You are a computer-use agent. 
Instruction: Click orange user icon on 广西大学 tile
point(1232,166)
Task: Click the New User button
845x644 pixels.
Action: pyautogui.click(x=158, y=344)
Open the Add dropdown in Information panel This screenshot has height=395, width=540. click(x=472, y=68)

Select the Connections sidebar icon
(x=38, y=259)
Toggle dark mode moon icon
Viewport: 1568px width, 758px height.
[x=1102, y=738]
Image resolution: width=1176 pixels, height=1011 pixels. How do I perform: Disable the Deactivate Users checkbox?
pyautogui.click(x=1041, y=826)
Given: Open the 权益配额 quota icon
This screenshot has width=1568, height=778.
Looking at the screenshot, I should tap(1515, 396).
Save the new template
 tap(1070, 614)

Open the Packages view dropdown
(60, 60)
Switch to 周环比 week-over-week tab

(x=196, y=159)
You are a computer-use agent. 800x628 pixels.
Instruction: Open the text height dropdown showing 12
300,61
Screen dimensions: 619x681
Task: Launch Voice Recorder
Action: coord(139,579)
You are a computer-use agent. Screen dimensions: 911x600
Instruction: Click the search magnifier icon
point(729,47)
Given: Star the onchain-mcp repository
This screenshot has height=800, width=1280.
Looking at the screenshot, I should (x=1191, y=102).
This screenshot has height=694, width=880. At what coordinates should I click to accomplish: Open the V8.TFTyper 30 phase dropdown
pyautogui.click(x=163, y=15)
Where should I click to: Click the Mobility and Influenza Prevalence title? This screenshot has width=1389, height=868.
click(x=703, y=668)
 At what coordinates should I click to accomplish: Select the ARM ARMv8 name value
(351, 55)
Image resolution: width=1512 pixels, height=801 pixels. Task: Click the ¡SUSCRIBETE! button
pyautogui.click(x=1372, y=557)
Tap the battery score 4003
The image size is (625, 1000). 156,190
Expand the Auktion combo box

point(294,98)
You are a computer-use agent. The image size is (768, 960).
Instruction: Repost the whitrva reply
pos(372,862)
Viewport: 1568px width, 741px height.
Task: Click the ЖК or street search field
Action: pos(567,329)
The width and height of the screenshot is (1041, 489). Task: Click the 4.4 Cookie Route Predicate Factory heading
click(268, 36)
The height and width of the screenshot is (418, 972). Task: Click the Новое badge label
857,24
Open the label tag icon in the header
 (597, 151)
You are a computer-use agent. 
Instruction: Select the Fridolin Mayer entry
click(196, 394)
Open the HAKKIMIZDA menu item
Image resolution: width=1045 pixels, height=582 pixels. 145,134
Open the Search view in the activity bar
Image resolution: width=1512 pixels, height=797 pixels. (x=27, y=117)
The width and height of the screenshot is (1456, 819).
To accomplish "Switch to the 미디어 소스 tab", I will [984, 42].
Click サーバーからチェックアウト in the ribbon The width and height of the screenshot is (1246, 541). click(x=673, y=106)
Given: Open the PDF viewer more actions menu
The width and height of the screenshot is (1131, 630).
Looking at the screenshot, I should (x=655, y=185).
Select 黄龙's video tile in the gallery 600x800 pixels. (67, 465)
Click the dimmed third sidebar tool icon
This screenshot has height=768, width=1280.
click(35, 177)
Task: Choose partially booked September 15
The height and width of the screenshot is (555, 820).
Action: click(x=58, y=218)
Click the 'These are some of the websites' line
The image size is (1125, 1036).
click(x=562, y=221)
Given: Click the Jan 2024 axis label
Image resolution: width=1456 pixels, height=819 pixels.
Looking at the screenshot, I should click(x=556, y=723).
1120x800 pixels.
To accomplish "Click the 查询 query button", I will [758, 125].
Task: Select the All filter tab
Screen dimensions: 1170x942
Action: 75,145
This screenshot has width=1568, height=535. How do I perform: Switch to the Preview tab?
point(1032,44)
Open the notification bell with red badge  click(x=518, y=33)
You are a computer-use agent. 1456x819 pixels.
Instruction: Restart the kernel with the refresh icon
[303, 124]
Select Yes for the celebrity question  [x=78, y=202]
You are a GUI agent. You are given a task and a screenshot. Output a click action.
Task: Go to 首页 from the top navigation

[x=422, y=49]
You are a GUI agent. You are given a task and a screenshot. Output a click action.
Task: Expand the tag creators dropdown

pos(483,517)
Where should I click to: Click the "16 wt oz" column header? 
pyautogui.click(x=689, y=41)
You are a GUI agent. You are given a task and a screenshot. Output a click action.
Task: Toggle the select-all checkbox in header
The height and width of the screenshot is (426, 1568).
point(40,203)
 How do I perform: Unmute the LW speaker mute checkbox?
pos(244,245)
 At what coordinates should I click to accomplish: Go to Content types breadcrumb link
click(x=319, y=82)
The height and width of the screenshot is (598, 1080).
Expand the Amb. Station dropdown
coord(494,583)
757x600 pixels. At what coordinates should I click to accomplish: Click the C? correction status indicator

——

**EXERCISE**:
Starting at the line that has "At what coordinates should I click to accomplish: Go" and stopping at the end of the records, write out every line again, with each x and y click coordinate shifted up by 111 and all other text left as it is.

**FINISHED EXERCISE**:
 At what coordinates should I click to accomplish: Go to Content types breadcrumb link
click(x=430, y=193)
The height and width of the screenshot is (598, 1080).
Expand the Amb. Station dropdown
coord(605,694)
757x600 pixels. At what coordinates should I click to accomplish: Click the C? correction status indicator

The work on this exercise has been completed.